Dionysosmosaik und weitere römische Spuren
Vor fast 2000 Jahren wurde von hier aus die römische Provinz Niedergermanien regiert, die sich bis an die Nordsee erstreckte. Spuren dieser bedeutenden Zeit sind heute noch im Stadtbild zu entdecken: Am Roncalliplatz, nur wenige Meter südlich vom Dom entfernt, befindet sich das "Dionysosmosaik". Dieser Fußboden eines römischen Peristylhauses wurde 1941 entdeckt. Der Name geht zurück auf den dort dargestellten griechisch-römischen Gott Dionysos (Bacchus). Flankiert wird die Abbildung von zahlreichen kleineren Medaillons, in denen liebevolle Details aus dem römischen Alltag sowie dem Leben des Dionysos zu sehen sind.
Die römische Hafenstraße
1969 wurden beim Bau des Römisch-Germanischen Museums Reste einer römischen Straßenpflasterung freigelegt. Die Hafenstraße war ursprünglich breiter und leicht gewölbt. Die Fugen zwischen den Blaubasalten waren nur halb so breit wie heute. Die Straße führte zum in der Antike vorgelagerten Rheinarm, den die Römer als Hafeneinfahrt nutzten. So konnten die Römer schon sehr fortschrittlich den Transport ihrer Truppen und Waren regeln.
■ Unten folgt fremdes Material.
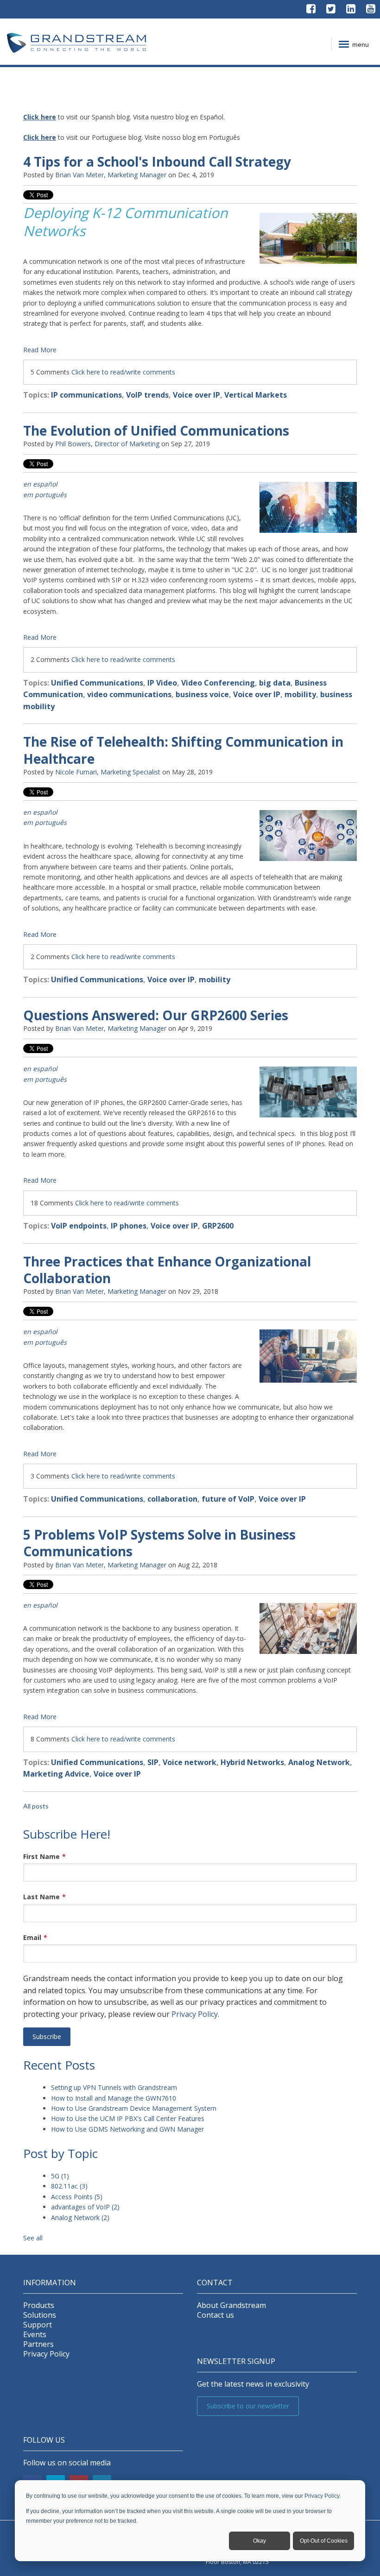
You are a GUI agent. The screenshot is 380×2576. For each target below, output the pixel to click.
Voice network (189, 1762)
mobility (300, 694)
Die römische Wasserleitung und die "Cloaca Maxima"
Einen Einblick in die Entwässerung des römischen Kölns ermöglicht ein kleiner Abschnitt des Abwasserkanals, der auf dem Theo-Burauen-Platz aufgestellt ist. Direkt darunter befindet sich die "Cloaca Maxima", die das Abwasser damals in den Rhein leitete. Bereits im 1. Jahrhundert nach Christus haben römische Bausoldaten außerdem eine Wasserleitung von der Eifel bis nach Köln errichtet. Mit einer Länge von 95 km und einer Kapazität von 20.000.000 Litern frischem Quellwasser täglich war die Leitung eine große Ingenieursleistung.
Ausgrabungen unter der romanischen Kirche Groß Sankt Martin
In der romanischen Kirche Groß Sankt Martin besuchen wir nach Möglichkeit die Ausgrabungen in der Krypta. Hier besichtigen wir die Fundamente eines römischen Wasserbeckens sowie die Reste von Säulenfundamenten römischer Lagerhallen.
Köln unterirdisch – die verborgenen Schätze der römischen Stadtmauer
Köln, einst bekannt als Colonia Claudia Ara Agrippinensium, birgt eine faszinierende unterirdische Welt, die Sie auf eine Reise in die römische Vergangenheit entführt. Eine der beeindruckendsten Entdeckungen ist die römische Stadtmauer, die einst die Stadt schützte und deren Überreste tief unter der Erde verborgen liegen. Bei unserer Führung "Köln unterirdisch" können Sie die massive Bauweise der Mauer und ihre Bedeutung für die römische Stadtbewohner nachvollziehen. Diese archäologischen Schätze geben einen faszinierenden Einblick in die städtische Verteidigung und das alltägliche Leben vor beinahe 2000 Jahren.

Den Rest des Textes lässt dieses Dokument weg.